Newly employed drivers will generally participate in seminars and workshops, which are sponsored by their employers. Because a trucking company will have different regulations and rules, a driver will need to be familiar with their employer’s specific code of conduct. A workshop will usually last one to two days and will include information on federal trucking ordinances, safety procedures and transportation regulations.
The ATA and the PTDI are excellent resources, when it comes to development opportunities in this field. Both of these organizations offer print and online publications, including study guides and driving manuals. With extensive trucking knowledge and driving experience, a trucker can obtain high level local truck driving jobs that will lead to nationwide trucking positions.
Different Truck Driving Positions
A heavy truck driver will work by operating vehicles that have a capacity of 26,000 pounds.
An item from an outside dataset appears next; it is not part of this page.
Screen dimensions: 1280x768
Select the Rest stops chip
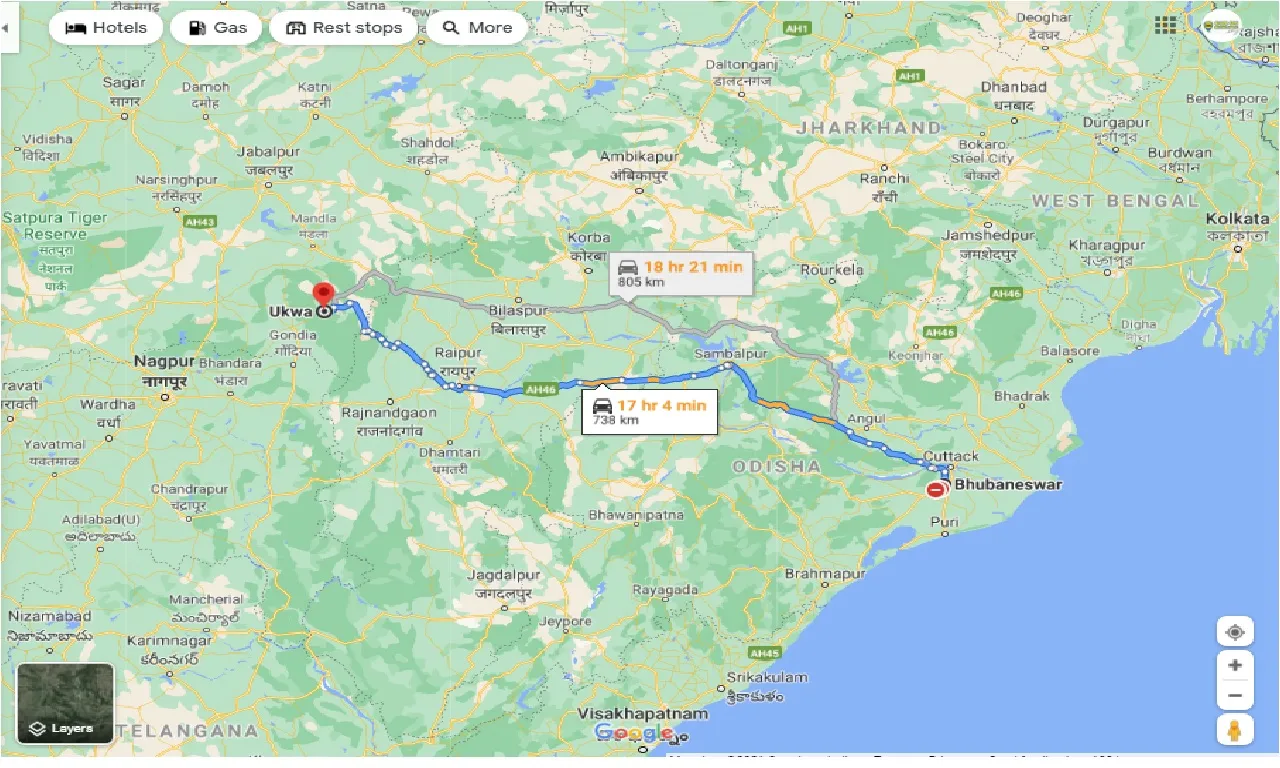click(343, 28)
They will travel between cities or across country and can be away from their place of residence several days a week. This type of trucker will usually earn around $40,000 a year. The lower ten percent in this field will make $26,000 a year, with the top ten percent earning $60,000 annually.
A delivery trucker is also referred to as a light trucker and they will operate vehicles that feature less than 25,000 pounds per gross truck weight. In one day this driver will usually be required to travel to a number of locations in a local area, transporting goods from a distribution center to businesses and homes.
Sales worker drivers will operate light trucks, delivering freight and selling new products to past customers, while also soliciting new customers. These drivers will also be required to accept payment for goods received. This type of driver will earn around $28,000 a year, with the top ten percent of these drivers earning over $44,000 annually.
In order to work as a heavy trucker, an individual will need to have a minimum of two years of experience. Light truckers can receive on the job training, both on the road and in-class. A heavy trucker is also required to have a CDL, while the light trucker may only be required to have a basic driver’s license.